Coordinate geometry allows us to study the shapes and sizes of figures on a coordinate plane. By assigning coordinates to each vertex of a triangle, we can better visualize and perform calculations. For triangle \(ABC\) with vertices \(A = (-4, -5)\), \(B = (3, 10)\), \(C = (6, 12)\), we can plot these points on the graph to draw the triangle. This process also helps in identifying relationships between the points, such as finding slopes of lines, which are essential for further calculations.

• Each point has an \(x\) and \(y\) coordinate, forming a pair \((x, y)\).
• By connecting these points, we form a triangle and can study properties like side lengths and area.

Understanding coordinate geometry is fundamental in solving problems related to shapes and distances on a plane.

Perpendicular lines are lines that intersect at a right angle (90 degrees). In coordinate geometry, the slopes of two perpendicular lines are negative reciprocals of each other. This concept is crucial when finding the altitude of a triangle, which is a line drawn from a vertex perpendicular to the opposite side.

• If line 1 has a slope \(m_1\), a perpendicular line will have a slope of \(-\frac{1}{m_1}\).
• For triangle ABC, the altitude from point \(B\) to side \(AC\) requires calculating the negative reciprocal of the slope of \(AC\).

This principle ensures that the altitude is aligned correctly, maintaining the perpendicular relationship.

The distance formula is an essential tool in geometry for calculating the length of a line segment between two points on a coordinate plane. The formula is derived from the Pythagorean theorem and is given by: \(Distance = \sqrt{(x_2 - x_1)^2 + (y_2 - y_1)^2}\).

• Each pair of coordinates \((x_1, y_1)\) and \((x_2, y_2)\) represent the endpoints of the line segment.
• Substituting these values into the formula gives the exact length of the line, such as the altitude from \(B\) to \(AC\).

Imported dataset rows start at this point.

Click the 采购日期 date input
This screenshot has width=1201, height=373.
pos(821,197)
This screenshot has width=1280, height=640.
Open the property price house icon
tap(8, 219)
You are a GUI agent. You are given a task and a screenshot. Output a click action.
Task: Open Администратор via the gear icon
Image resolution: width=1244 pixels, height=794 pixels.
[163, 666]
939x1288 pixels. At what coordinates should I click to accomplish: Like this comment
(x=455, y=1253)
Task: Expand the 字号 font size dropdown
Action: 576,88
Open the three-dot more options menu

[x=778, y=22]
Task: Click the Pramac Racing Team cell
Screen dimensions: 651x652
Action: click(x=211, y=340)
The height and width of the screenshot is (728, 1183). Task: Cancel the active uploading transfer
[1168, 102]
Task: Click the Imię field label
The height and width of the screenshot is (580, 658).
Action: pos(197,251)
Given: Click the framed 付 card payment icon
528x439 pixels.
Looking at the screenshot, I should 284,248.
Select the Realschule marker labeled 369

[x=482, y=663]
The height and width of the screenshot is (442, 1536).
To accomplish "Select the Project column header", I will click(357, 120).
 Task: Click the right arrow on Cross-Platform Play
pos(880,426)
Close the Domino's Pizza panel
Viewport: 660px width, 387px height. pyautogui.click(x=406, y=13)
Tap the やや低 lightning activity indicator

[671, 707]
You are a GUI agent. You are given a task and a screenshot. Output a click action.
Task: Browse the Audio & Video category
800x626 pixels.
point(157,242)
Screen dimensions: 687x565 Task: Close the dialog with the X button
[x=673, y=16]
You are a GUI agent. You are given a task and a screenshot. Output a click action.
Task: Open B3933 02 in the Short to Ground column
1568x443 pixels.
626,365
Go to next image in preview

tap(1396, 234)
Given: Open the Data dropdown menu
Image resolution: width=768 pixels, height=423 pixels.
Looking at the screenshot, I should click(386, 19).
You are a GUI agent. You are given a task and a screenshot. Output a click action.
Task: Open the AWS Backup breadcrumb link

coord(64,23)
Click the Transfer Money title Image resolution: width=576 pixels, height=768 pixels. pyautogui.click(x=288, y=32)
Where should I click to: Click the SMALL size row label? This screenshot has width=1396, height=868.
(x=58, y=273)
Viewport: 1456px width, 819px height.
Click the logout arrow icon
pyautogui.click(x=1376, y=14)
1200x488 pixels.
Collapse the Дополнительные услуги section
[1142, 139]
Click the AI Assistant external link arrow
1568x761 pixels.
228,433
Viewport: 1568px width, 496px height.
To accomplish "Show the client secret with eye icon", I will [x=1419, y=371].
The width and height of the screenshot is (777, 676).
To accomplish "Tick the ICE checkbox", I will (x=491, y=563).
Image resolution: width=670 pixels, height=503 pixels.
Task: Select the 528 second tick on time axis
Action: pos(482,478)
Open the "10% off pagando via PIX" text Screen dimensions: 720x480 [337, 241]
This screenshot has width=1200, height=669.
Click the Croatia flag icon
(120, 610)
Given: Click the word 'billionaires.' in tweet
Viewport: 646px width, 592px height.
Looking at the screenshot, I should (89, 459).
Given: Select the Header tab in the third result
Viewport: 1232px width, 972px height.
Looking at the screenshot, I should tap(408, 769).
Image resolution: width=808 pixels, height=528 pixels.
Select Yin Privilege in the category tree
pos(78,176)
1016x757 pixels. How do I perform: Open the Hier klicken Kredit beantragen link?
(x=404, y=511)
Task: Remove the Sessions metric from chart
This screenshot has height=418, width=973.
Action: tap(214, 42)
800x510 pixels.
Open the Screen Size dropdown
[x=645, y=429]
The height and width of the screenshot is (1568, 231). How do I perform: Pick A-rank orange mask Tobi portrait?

This calculation is vital to determine specific lengths within the triangle.

Finding the area of a triangle is a key geometric calculation that can be easily performed if the base and height are known. The formula for the area of a triangle is \(Area = \frac{1}{2} \times \, \text{base} \times \, \text{height}\), where the "base" is a side of the triangle, and the "height" is the perpendicular distance from the opposite vertex to the base. For triangle \(ABC\), after finding the base \(AC\) and the height which is the altitude from \(B\) to \(AC\), you can apply the formula to find the area.

• This approach requires accurate measurement or calculation of base and height.
• It highlights the relevance of other concepts like perpendicular lines and the distance formula.

Calculating the area is a practical application of these geometric principles.